Washington, DC— The discovery of a 13 billion-year-old cosmic cloud of gas enabled a team of Carnegie astronomers to perform the earliest-ever measurement of how the universe was enriched with a diversity of chemical elements. Their findings reveal that the first generation of stars formed more quickly than previously thought. The research, led by recent Carnegie-Princeton fellow Eduardo Bañados and including the Carnegie’s Michael Rauch and Tom Cooper, is published by The Astrophysical Journal.
The Big Bang started the universe as a hot, murky soup of extremely energetic particles that was rapidly expanding. As this material spread out, it cooled, and the particles coalesced into neutral hydrogen gas. The universe stayed dark, without any luminous sources, until gravity condensed matter into the first stars and galaxies.
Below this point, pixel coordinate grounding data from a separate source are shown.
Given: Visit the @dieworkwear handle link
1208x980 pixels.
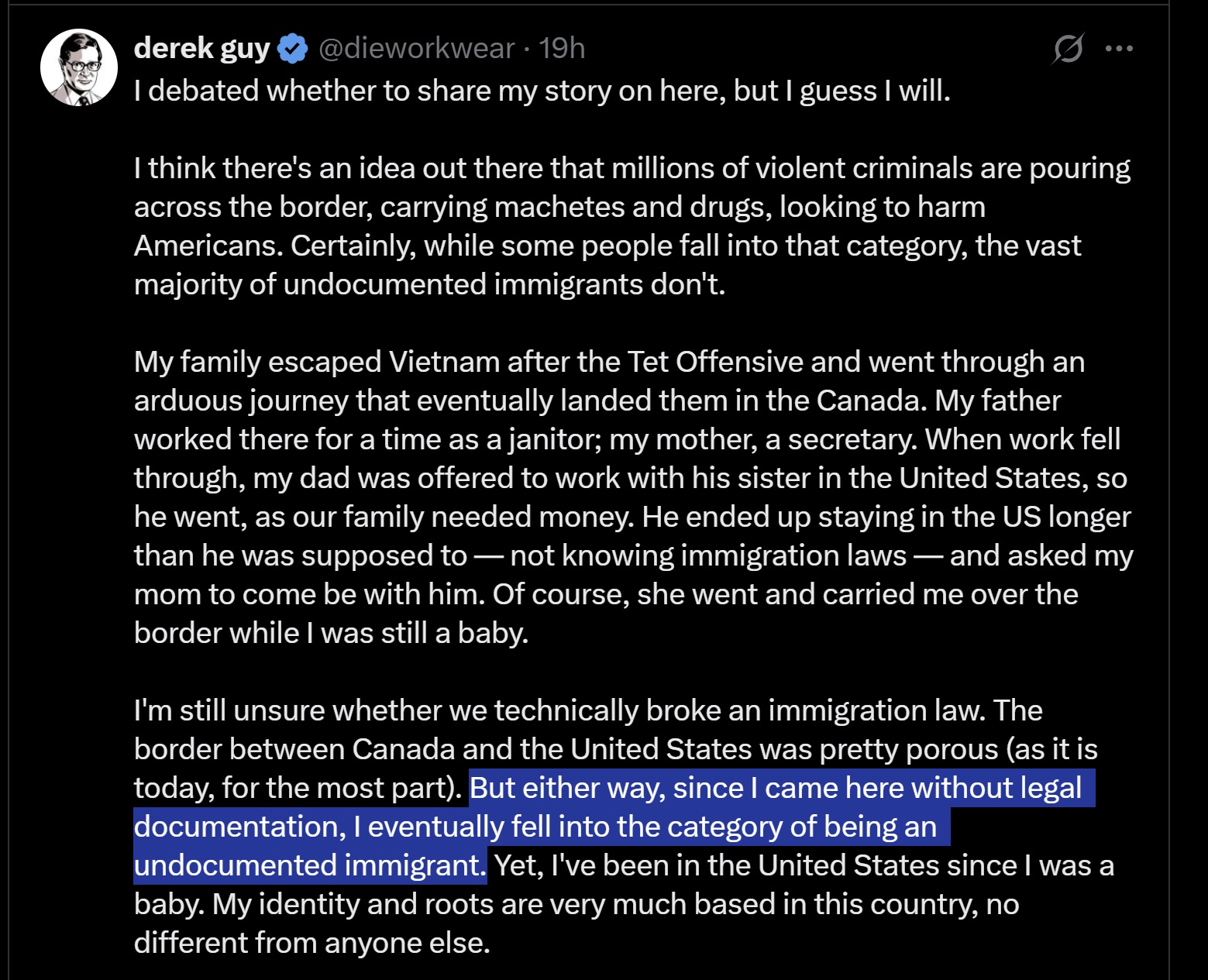Looking at the screenshot, I should (416, 49).
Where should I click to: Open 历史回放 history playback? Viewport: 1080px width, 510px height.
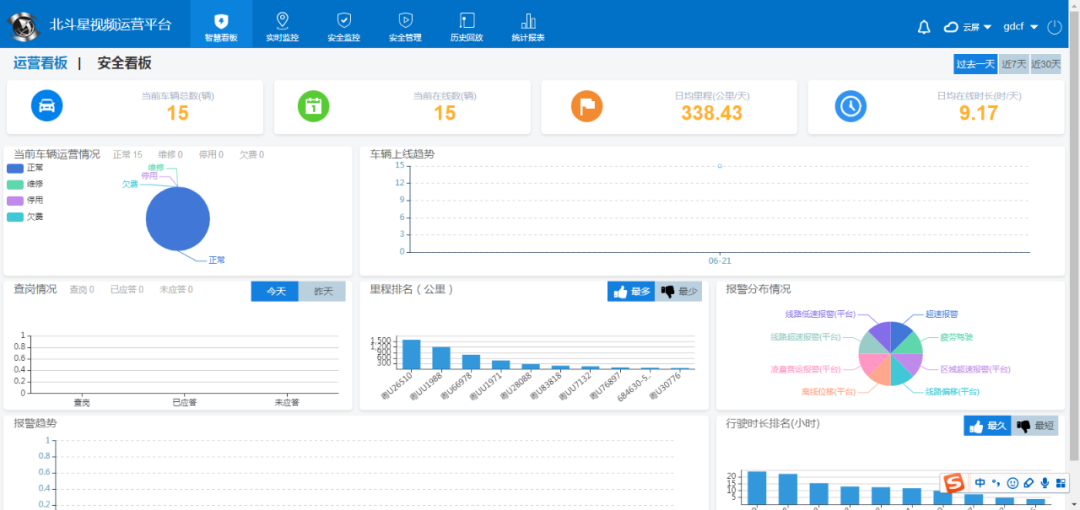(x=466, y=26)
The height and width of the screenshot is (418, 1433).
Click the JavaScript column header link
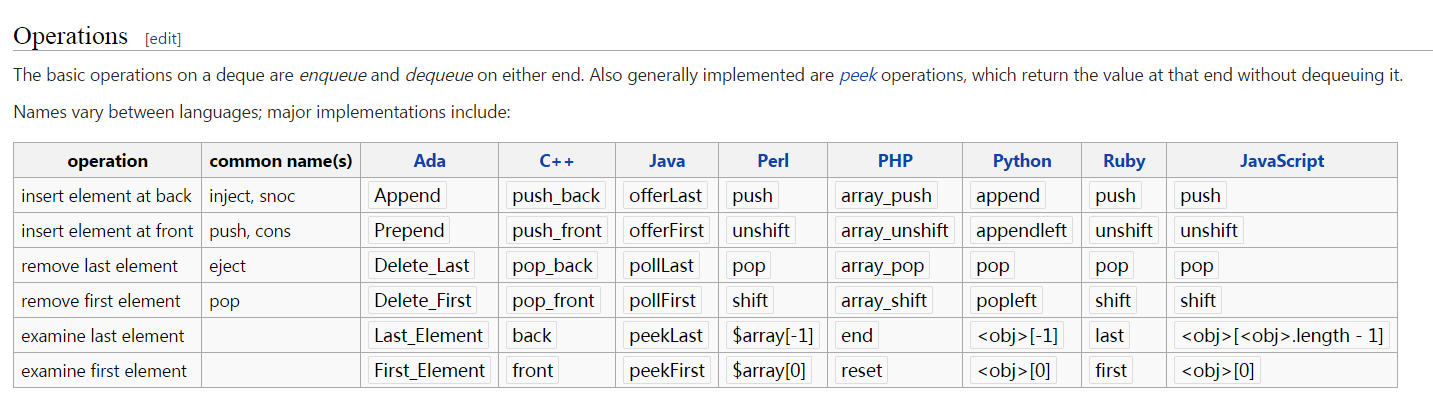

All stars, including this first generation, act as chemical factories, synthesizing almost all of the elements that make up the world around us. When the original stars exploded as supernovae, they spewed out the elements that they created, seeding the surrounding gas. Subsequent generations of stars incorporated these elements and steadily increased the chemical abundances of their surroundings.
But the first stars formed in a still pristine, cold universe. Consequently these initial stars produced elements in different proportions than those synthesized by younger stars, which were formed in an environment that was already enriched by earlier generations.
“Looking back in time far enough, one may expect cosmic gas clouds to show the tell-tale signature of the peculiar element ratios made by the first stars,” said Rauch. “Peering even further back, we may ultimately witness the disappearance of most elements and the emergence of pristine gas.”
Astronomers have long used quasars to learn about the chemical composition of cosmic gas over time, showing how different generations of stars enrich their surroundings.
“We found this ancient gas cloud when following up on an inventory of very distant quasars using the Magellan telescopes at Carnegie’s Las Campanas Observatory in Chile,” explained Bañados, who is now a group leader at the Max-Planck Institute in Heidelberg.
Quasars are tremendously luminous objects comprised of enormous black holes accreting matter at the centers of massive galaxies. Because the gas cloud exists between the quasar and us on Earth, the quasar’s incredibly bright light must pass through it to get to us and astronomers can take advantage of this to understand the cloud’s chemistry. This discovery presented an unprecedented opportunity to characterize a gas cloud from the first billion years of cosmic history.
The team found that the cloud’s chemical makeup was quite modern, and not as primitive as expected if dominated by the first stars. Although it formed only 850 million years after the Big Bang, its chemical abundances were already as high as those typically seen in cosmic gas clouds that were formed several billion years later.
“Apparently, the first generation of stars had already expired by the time the cloud formed,” Rauch explained. “This shows that the universe was rapidly swamped by the chemical products of later generations of stars, even before most of the present-day galaxies were in place.”
The team is optimistic that even-more-ancient gas clouds will eventually be discovered and that they will reveal information about the first stars in the universe.